On Tue, Nov 12, 2002 at 10:44:07AM -0500, John David Anglin wrote:
> > > __asm__ __volatile__ ("fmpy,dbl %1,%%fr0,%0\n\t"
> > > 			/* FIXME: is this a proper trap barrier? */
> > > 			"fcpy,dbl %%fr0,%%fr0" : "=f" (d) : "0"(d));

So really the fix is to spill into a third register or a memory location
in order to:

1) Prevent reordering and subsequent discard of the insn
2) Trigger the trap since the result of the register is needed

> 1) You probably want to clear the T bit at the beginning of the
>    routine.  This will ensure that you get the correct exception
>    when the first one is raised.  The only way to do this without
>    potentially causing a pending trap to trigger is with a double
>    word store to floating-point register 0.  You can't read register
>    0 before the write without potentially triggering a trap, so
>    you need to know what the current state should be.  See page
>    10-5 of the PA2 arch manual.

Okie, lets see if I have this right:

1) Routine starts
2) Clear T by reading fr0 and writing back with T=0
	= All other pending delayed exceptions are nulled
3) Setup an exception to occur based on requirements
	= insn writes to dX
4) Trap barrier
	= insn where dX is copied to dY (dX!=dY)

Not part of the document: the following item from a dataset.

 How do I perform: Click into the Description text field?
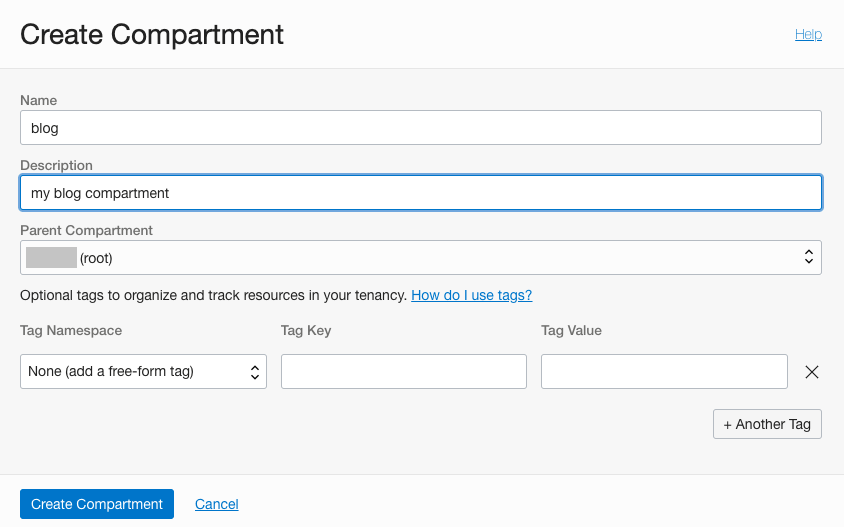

> 2) A fcpy insn should raise an exception if it depends on the
>    result of a pending trapping insn (the current code doesn't).
>    It would be best to not use register 0 or the source register
>    for the destination register since in theory the processor
>    would then know the operation is a nop.  Then, the insn could
>    be reordered or discarded.  The fcpy insn is nice since it
>    is non-arithmetic and doesn't cause an invalid operation
>    exception when a NaN is copied.  The fcmp insn isn't quite
>    as nice since it will generate an invalid operation when one
>    of the values is a signaling NaN, or if the low-order bit
>    of the condition code is 1 and one of the values is an NaN.

I liked the fcpy specifically for that reason. It doesn't itself cause a
recursive triggering of more delayed exceptions, eventually filling the
exception queue and delivering an exception anyway ;)

c.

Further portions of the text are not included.